Magazine Le Mensuel

Nº 2916 du vendredi 27 septembre 2013

à la Une

Deux millions de syriens. Une poudrière pour le Liban

Depuis 2011, la guerre civile en Syrie a fait plus de 100 000 morts et le Liban reçoit un flot continu de réfugiés. Selon les prévisions gouvernementales, il y aurait plus de deux millions de réfugiés syriens dans le pays d’ici la fin de l’année. 
Un véritable désastre pour le Pays du Cèdre où près d’un 
habitant sur trois serait aujourd’hui syrien. Magazine enquête.
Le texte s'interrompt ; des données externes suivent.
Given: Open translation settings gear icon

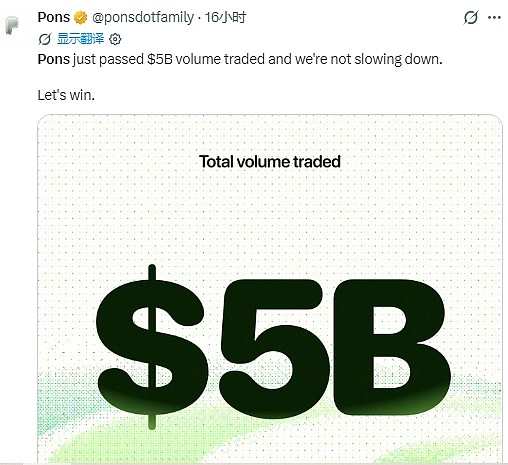Looking at the screenshot, I should pyautogui.click(x=115, y=39).
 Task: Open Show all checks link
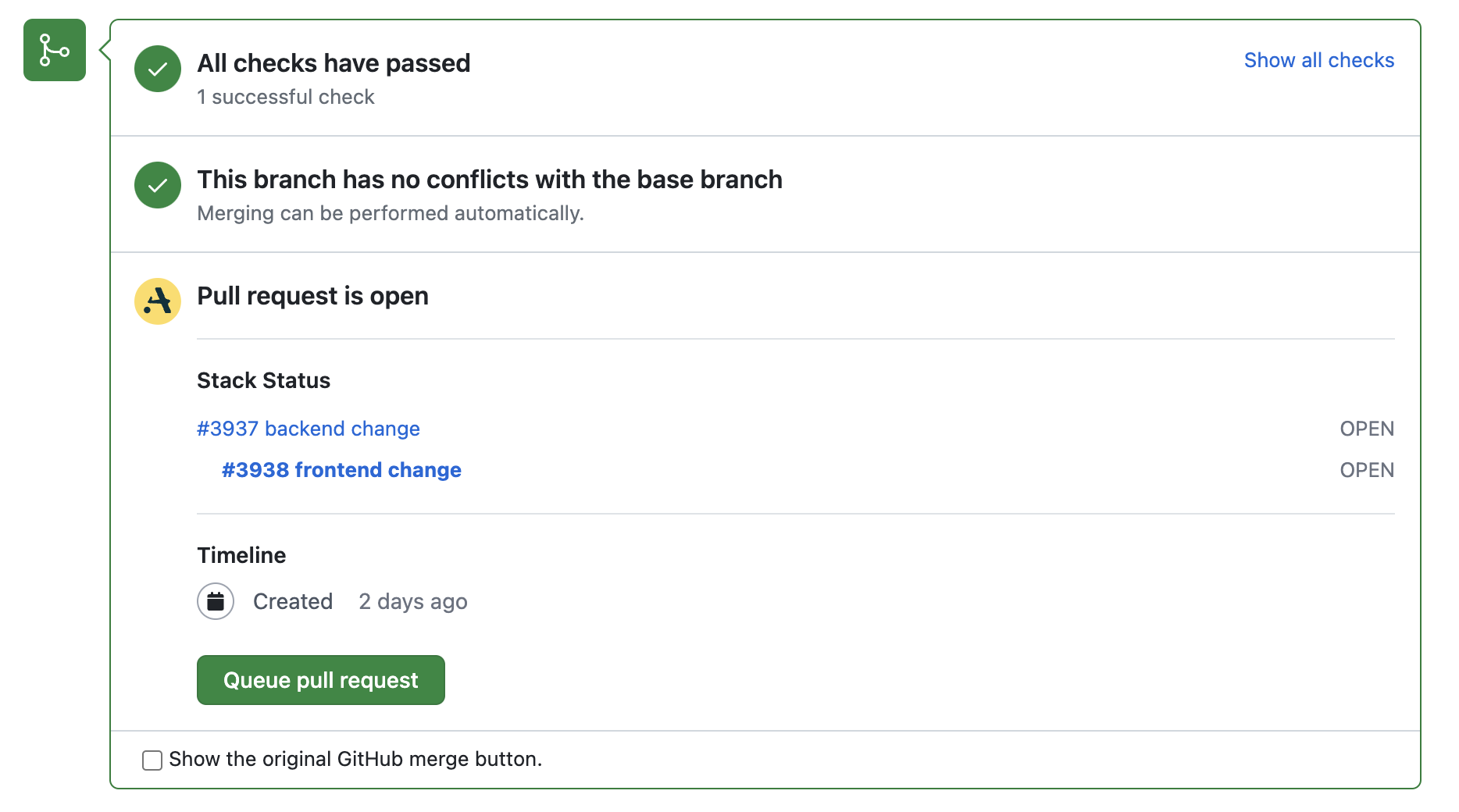1318,60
Dans les bureaux de la municipalité de Majdel Anjar, de nombreuses jeunes femmes bien habillées s’inscrivent au registre des réfugiés de la mairie, ouvert depuis le début du conflit en Syrie. «On voit de plus en plus de Syriens appartenant à la classe moyenne qui nous demandent conseil et s’inquiètent pour leurs conditions de vie, ainsi que de leur avenir au Liban», admet Sami Ajami, maire de Majdel Anjar. Sur la route menant au centre-ville, toutes les personnes que nous approchons pour demander des renseignements sont de nationalité syrienne. De même, non loin de Majdel Anjar, dans la municipalité de Bar Elias, le maire Saad Mayta assure sur le ton de l’ironie qu’il y a presque autant de résidants libanais que syriens dans son secteur.
 

Qui sont ces réfugiés?
«On s’attend à ce qu’un million de réfugiés soient enregistrés au Liban d’ici la fin de l’année 2013», explique Mads Almaas, directeur du Conseil norvégien pour les réfugiés. Ramzi Naaman, directeur du Programme national de la prévention et de la lutte contre la pauvreté nationale au Conseil des ministres, estime le nombre de Syriens résidant actuellement au Liban à plus de 1,4 million. Cependant, seuls 656 788 réfugiés seraient inscrits auprès du Haut-commissariat pour les réfugiés des Nations unies (HCR).
Cet énorme afflux se répercute négativement sur le Liban, petit pays doté d’une population de près de 4 millions. «La présence de réfugiés qui se concentre dans les régions les plus pauvres du pays est porteuse de nombreux risques», met en garde Naaman.  
Plus de 80% des réfugiés installés au Liban seraient de confession sunnite, selon Almaas. Le reste de la population comprendrait des alaouites, des chiites et des chrétiens. La plupart sont éparpillés au Nord, au Sud, et dans la région de la Békaa et du Hermel. Depuis le début du conflit, près de 30 000 Libanais vivant en Syrie auraient été également forcés de rentrer au Liban, privés de leurs moyens de subsistance traditionnels. Contrairement aux Syriens, ces Libanais ne bénéficient pas d’aide humanitaire, ni du statut de réfugiés. De leur côté, plus de 40 000 Palestiniens ont fui la Syrie, rejoignant leurs compatriotes dans des camps déjà bondés, dont ceux de Aïn el-Heloué et de Bourj Brajné. Un grand nombre d’ouvriers syriens travaillant au Liban ont également fait venir leurs familles. «On estime que près de 3 000 Syriens franchissent au quotidien les frontières libanaises», explique Naaman. Le HCR estime que près de 20 000 Syriens vivent dans des conditions insalubres.

 

Besoins financiers
Selon le site Internet du HCR, les besoins régionaux de l’organisation internationale se chiffreraient cette année à un montant de 1,216 milliard de dollars dont seuls 38% auraient été versés à ce jour. En 2013, le gouvernement libanais avait approuvé un plan de 370 millions de dollars pour les réfugiés, allouant 180 millions de dollars aux institutions de l’Etat et 190 millions aux organismes internationaux. Selon un conseiller du ministre des Affaires sociales, s’exprimant sous couvert d’anonymat, le Liban aurait besoin d’un montant de plus de 1,2 milliard de dollars pour subvenir aux besoins des réfugiés pour la seule année 2014. «Nous recevons très peu d’aides, notamment de la part des pays du Golfe pour des raisons purement politiques», assure le conseiller. Et cela, en raison du bras de fer opposant le Hezbollah aux pays du Golfe depuis le début de la guerre en Syrie. Cette semaine, le président américain Barack Obama a annoncé le déblocage de 340 millions de dollars dont 74 millions pour le Liban.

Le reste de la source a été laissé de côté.